Stored data entries:
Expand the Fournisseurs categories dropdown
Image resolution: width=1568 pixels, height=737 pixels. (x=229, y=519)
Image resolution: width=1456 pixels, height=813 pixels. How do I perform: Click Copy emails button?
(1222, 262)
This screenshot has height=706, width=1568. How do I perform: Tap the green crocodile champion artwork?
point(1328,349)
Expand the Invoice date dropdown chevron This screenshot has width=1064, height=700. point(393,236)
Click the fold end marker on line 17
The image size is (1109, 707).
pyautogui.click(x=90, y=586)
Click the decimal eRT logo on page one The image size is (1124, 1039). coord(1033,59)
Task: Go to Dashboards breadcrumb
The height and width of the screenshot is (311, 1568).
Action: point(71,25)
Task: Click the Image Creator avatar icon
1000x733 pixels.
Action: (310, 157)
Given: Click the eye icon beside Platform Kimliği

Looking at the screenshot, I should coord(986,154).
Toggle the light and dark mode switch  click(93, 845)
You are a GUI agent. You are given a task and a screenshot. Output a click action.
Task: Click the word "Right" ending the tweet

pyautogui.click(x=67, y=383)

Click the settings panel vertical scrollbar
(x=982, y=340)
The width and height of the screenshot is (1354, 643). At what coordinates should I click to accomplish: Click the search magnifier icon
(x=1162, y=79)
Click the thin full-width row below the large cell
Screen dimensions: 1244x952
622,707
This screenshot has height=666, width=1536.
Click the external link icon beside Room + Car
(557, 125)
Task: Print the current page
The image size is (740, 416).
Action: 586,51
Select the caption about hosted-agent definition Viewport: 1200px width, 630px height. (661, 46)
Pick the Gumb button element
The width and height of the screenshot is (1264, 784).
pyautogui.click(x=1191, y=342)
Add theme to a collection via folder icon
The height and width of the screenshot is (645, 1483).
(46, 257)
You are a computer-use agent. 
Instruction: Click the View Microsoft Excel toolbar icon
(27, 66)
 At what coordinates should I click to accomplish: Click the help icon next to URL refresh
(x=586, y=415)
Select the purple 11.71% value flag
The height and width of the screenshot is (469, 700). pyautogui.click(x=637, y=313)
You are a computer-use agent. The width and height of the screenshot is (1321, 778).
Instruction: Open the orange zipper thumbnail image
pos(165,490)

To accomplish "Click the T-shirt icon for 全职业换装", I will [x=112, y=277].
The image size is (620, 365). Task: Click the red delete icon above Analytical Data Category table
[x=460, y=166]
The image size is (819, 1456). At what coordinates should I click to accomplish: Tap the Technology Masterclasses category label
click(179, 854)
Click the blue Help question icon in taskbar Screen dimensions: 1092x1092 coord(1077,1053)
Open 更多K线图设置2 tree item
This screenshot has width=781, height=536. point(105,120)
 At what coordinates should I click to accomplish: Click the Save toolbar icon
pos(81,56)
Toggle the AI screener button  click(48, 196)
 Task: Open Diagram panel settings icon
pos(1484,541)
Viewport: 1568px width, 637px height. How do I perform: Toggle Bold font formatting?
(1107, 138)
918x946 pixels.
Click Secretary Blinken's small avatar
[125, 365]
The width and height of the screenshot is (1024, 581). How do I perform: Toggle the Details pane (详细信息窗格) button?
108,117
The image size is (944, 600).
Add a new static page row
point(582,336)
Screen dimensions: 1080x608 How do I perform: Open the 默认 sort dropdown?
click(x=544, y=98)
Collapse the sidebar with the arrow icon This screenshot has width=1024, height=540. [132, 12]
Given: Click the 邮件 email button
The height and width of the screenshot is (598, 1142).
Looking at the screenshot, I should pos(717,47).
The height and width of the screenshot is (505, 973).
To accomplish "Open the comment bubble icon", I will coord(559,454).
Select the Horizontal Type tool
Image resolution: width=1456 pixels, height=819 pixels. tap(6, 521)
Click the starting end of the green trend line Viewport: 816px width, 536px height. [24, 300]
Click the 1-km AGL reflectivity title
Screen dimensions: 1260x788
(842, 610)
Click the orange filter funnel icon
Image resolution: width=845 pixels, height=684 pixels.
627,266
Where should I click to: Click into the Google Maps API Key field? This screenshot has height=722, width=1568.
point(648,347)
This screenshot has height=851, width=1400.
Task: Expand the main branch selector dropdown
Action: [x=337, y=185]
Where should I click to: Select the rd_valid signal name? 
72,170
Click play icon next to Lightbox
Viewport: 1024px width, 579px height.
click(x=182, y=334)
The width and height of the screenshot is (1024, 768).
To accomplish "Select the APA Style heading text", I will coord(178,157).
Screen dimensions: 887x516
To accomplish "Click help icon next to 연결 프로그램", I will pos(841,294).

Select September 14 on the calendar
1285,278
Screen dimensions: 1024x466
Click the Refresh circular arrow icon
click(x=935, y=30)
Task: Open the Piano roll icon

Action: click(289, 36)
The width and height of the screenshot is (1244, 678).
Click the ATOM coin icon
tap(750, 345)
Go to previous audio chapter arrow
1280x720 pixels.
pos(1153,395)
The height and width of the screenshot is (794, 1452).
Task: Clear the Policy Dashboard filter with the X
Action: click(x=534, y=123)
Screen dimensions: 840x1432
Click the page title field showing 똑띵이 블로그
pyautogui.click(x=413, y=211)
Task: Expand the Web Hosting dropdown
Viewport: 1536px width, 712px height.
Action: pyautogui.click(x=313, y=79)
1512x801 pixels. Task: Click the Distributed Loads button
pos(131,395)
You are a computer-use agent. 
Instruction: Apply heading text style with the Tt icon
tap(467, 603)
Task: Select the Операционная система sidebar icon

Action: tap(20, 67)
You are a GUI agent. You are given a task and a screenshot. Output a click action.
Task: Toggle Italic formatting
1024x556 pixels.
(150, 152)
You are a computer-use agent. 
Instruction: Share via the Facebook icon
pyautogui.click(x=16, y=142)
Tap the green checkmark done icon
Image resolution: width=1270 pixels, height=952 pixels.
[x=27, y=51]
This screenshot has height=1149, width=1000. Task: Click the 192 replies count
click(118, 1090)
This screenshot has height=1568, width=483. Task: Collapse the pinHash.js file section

> **Work required**
Look above for the line containing "The image size is (819, 1456).". Output from there through the line containing "Click the blue", exactly and inclusively.

> **Your response**
The image size is (819, 1456). At what coordinates should I click to accomplish: Tap the Technology Masterclasses category label
click(179, 854)
Click the blue Help question icon in taskbar Screen dimensions: 1092x1092 coord(1077,1053)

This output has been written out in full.